Читать «Внутренняя форма слова» онлайн - страница 14

Владимир Бибихин

Не обязательно каждый должен видеть, в чем достоинство слова, как не обязательно, чтобы люди, которые говорят Данте, Шекспир, Толстой, их сами читали; но их слава держится тем, что при проверке оказывается, что все так. Когда бы, в какое бы слово ни заглядывал эксперт — филолог, поэт, писатель — он поражается бездне богатства; как никто из присматривавшихся к Данте не усомнился в нем, так и никто из вглядывавшихся в слово.

Можно назвать это богатство слова «внутренней формой». Но какое отношение она имеет ко мне, как говорит Флоренский, к «именно моей духовной потребности, и притом не вообще моей, а в этот, единственный в мировой истории раз» (348). При чем тут я? Я, пожалуй, прямо наоборот тому, что говорит Флоренский, внешнюю форму слова могу изменить, пропеть, прошептать, продекламировать, проглотить, но с узлом внутренней формы поделать ничего не могу, даже понять его не могу, он только угадывается как туманная громада, а устроен не так, как мой привычный слабый образ мысли. [...]

II (5.10.1989)

Отрывок Флоренского, который мы читали прошлый раз, под заглавием «Строение слова», начинался словами: «В употреблении слово антиномично сопрягает в себе монументальность и восприимчивость» (343). Монументальная, т.е. имеет черты «монумента», устойчивого памятника, внешняя форма слова. В своей «душе», т.е. в своем значении, или, как говорит Флоренский, в своей «семеме»… — не нужно привыкать к такому словоупотреблению, чтобы лингвисты не стали над нами смеяться, ведь еще потребуется долгое время, когда они поймут, что смеяться нужно и можно над ними, как мы смеемся над древними этимологиями, как capra — carpa: вообще самоуверенность ученого, располагающего разработанным методом и отточенным инструментарием, находится в дополнительном отношении к тому насмешливому пренебрежению, с каким на этогооснащенного манипулятора терминами будет смотреть другой, в будущем. Сомнение мысли, которое кажется потерянностью, — наоборот, находится в дополнительном отношении к тому признанию, с каким сомнения и искания именно как сомнения и искания будут приняты другой мыслью, которая благодарна всякому, кто помогал ей проторить дорогу в нехоженом, необжитом хаосе. — Но почему Флоренский взял такое слово, «семема»? Не потому ли, что Флоренский не хочет быть чистым мыслителем, он еще и то, что называлось в древности полимат, он говорит на языках наук, многих, по его размаху — всех наук, переходит, так сказать, на язык наук, дает слово научному дискурсу. При этом он хочет быть и философом, даже прежде всего философом.

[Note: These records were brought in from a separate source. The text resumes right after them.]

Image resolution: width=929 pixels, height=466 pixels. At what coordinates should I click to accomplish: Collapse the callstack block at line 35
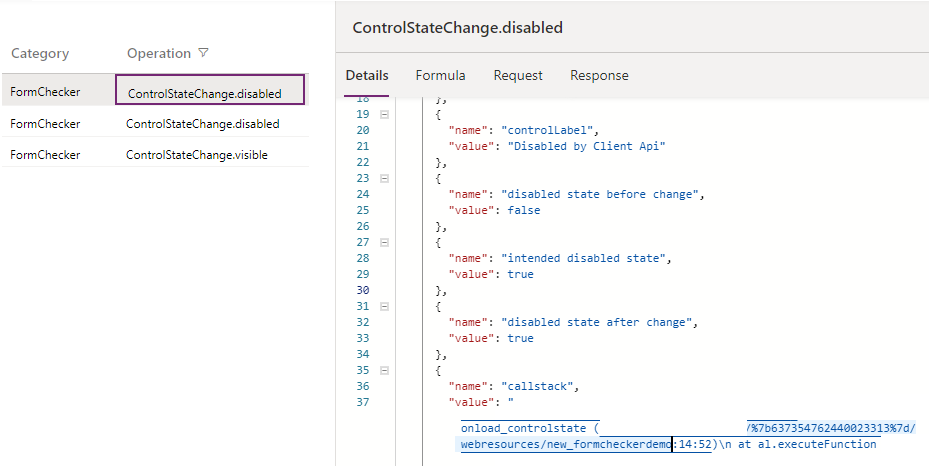[384, 370]
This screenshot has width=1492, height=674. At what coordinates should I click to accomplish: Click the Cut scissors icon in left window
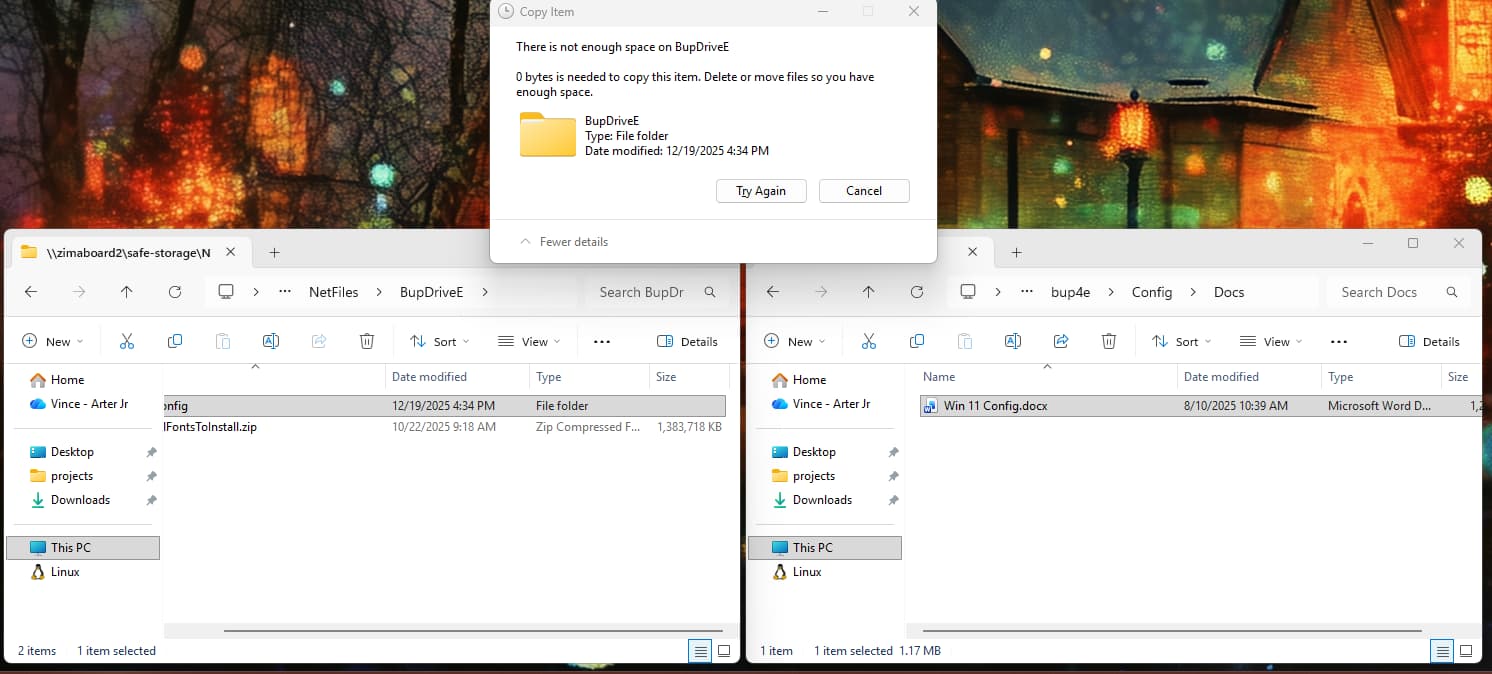(126, 341)
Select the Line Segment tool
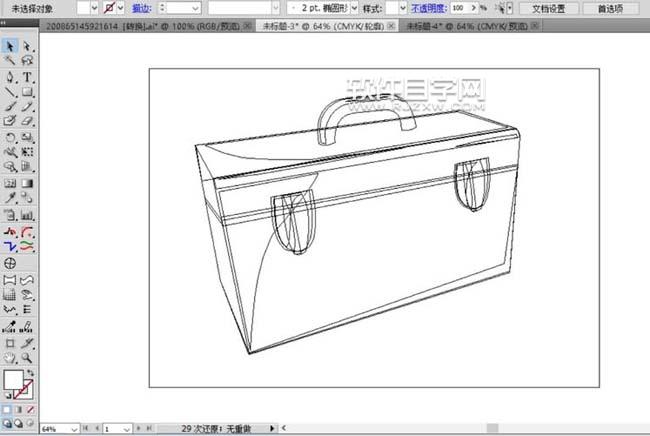The width and height of the screenshot is (650, 436). pos(9,92)
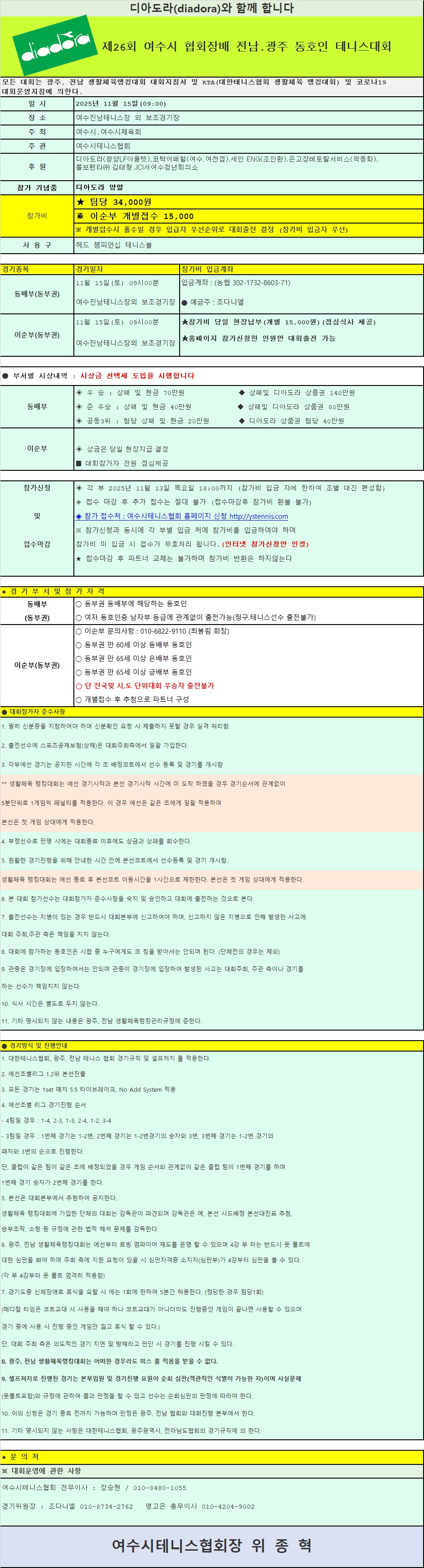Click the top banner mentioning 디아도라(diadora)
This screenshot has width=424, height=1568.
pos(212,8)
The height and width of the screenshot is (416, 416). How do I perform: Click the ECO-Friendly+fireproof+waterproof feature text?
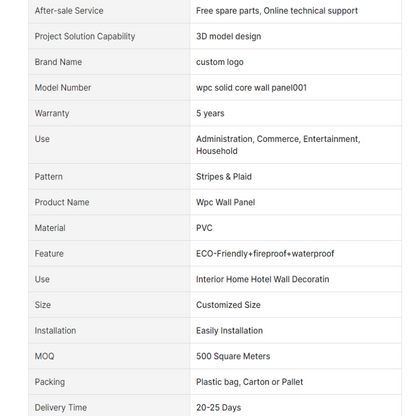click(265, 254)
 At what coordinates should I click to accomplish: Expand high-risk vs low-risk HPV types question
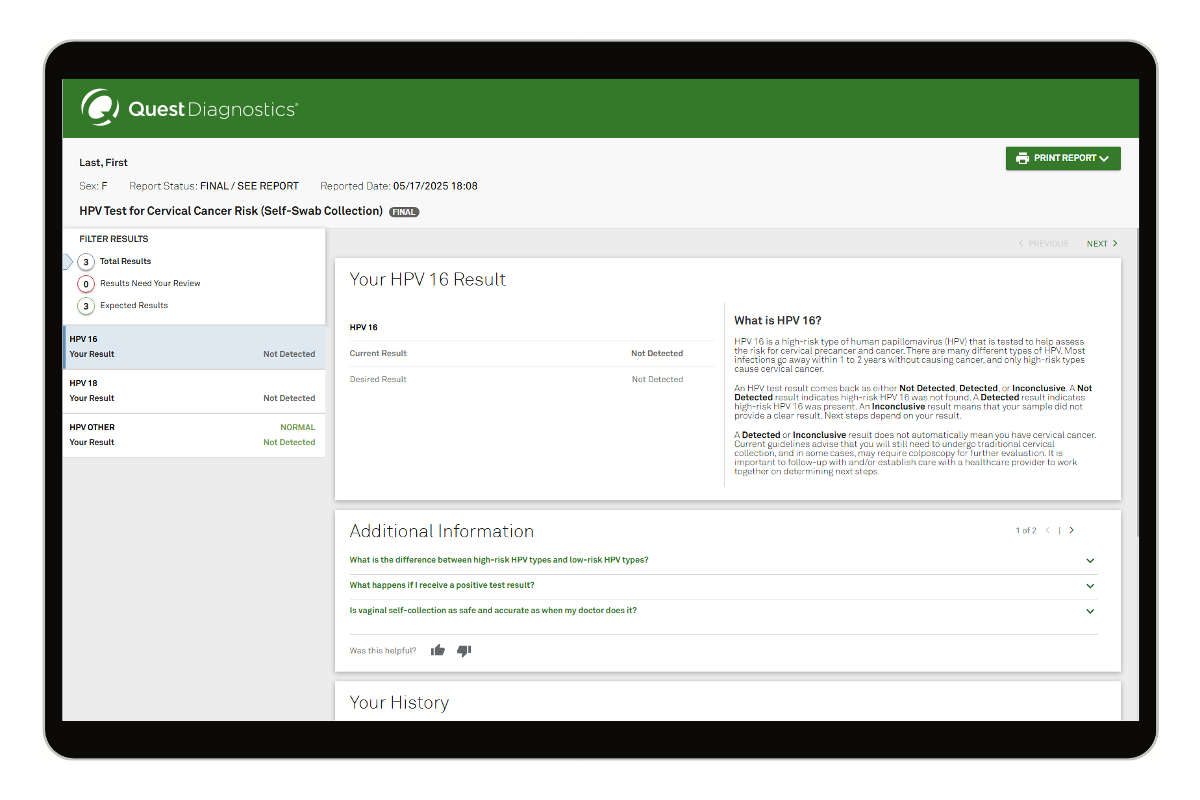[1090, 561]
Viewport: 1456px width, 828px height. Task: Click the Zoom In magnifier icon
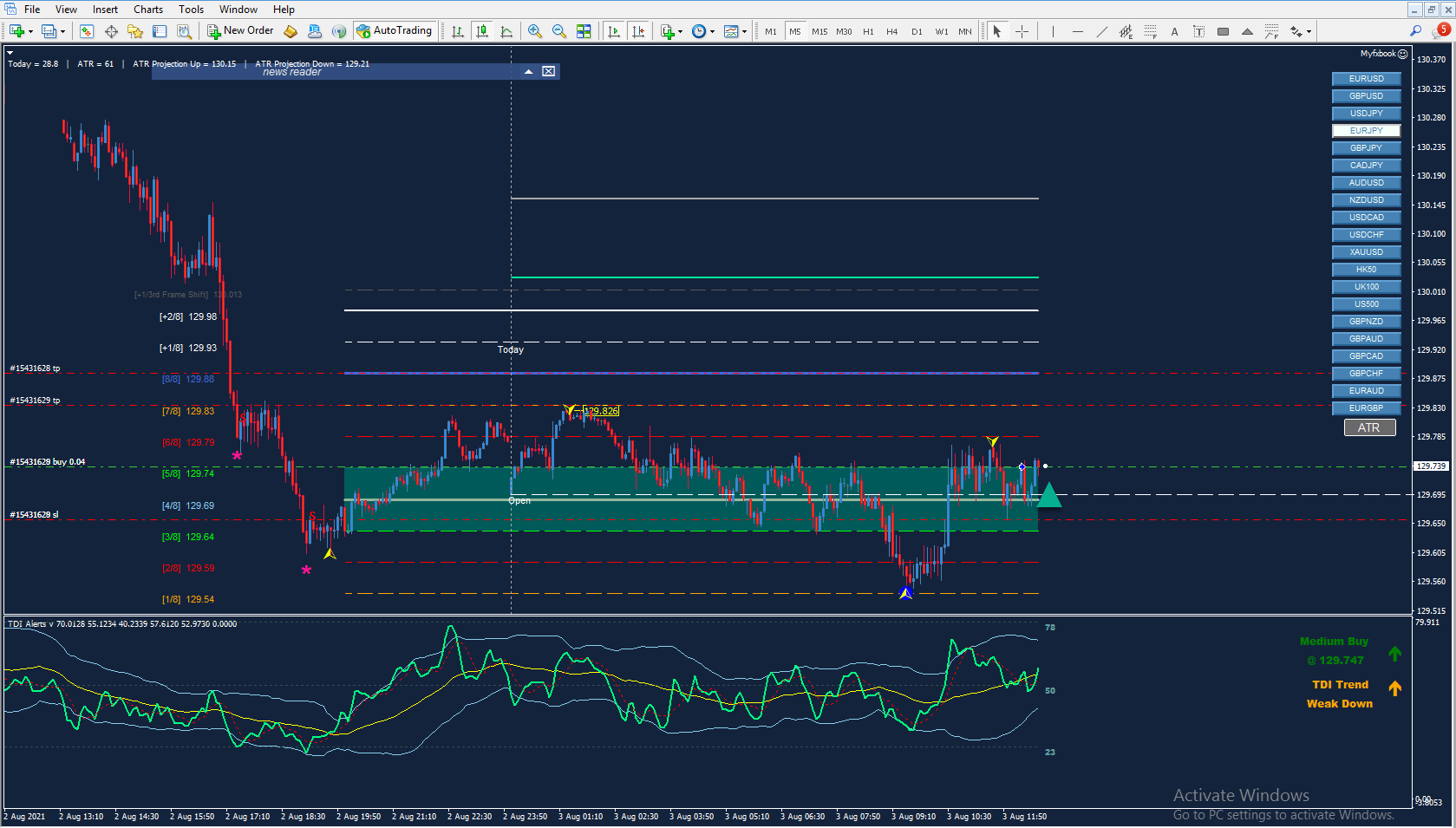pos(535,31)
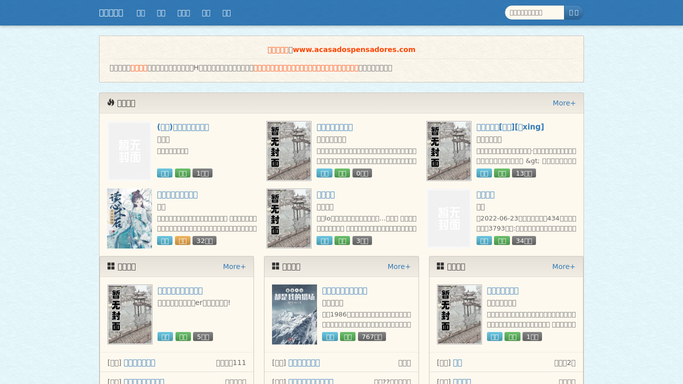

Такое полиглотство — способность говорить на разных языках разных наук — для философа, надо сказать, не только не обязательно, но и заставляет опасаться, что ведет к неизбежному стиранию разницы между уровнями слова, а эти уровни различаются не количественно: в философской мысли слово не инструмент мысли, мысль прислушивается к слову, и философия — по одному из последних определений — это анализ языка. В науке — слово концепция, инструмент или проект инструмента. Это не значит, что мысли нет дела до техники; Сократ имел дело с людьми ремесла, художества, искусства, политики и собственно только с ними большей частью, но как раз Сократ вставал в удивленном недоумении перед всякой техникой как таковой, ему сразу не хватало в ее дискурсе главного, знания себя, постоянного вопроса, «а что я, собственно, говорю, когда говорю то, что говорю; а что я, собственно, делаю, когда делаю то, что делаю». Слепота технического занятия, манипулирования по условным правилам неведомо чем неведомо с чем, отталкивала его, поэтому инструментарием науки он пользоваться не мог, хотя мог бы. Флоренский легко мог пользоваться инструментарием всяческих наук от математики до техники иконописи и пользовался им, сохраняя иронию Сократа по отношению к наукам, отсюда неизбежная небрежность к тому же самому научному инструментарию, как применение термина «семема» не к элементам смысла, а к «внутренней форме» и т.д. Можно бояться, что наука страдала от такого обращения, наука оправдывает себя только тогда, когда в строгости своего недумания доходит до абсурда, до предела, оттачивая до последней подробности свои инструменты. И с другой стороны: мысль не страдает ли поневоле от вторжения научного дискурса, все равно, строгого или иронически смещенного, не смазывается ли граница между условленным и без-условным? — Это было замечание о слове «семема», — в своей «семеме», в своей душе слово восприимчиво к «постоянному рождению», к «самой жизни духа», вбирает ее в себя.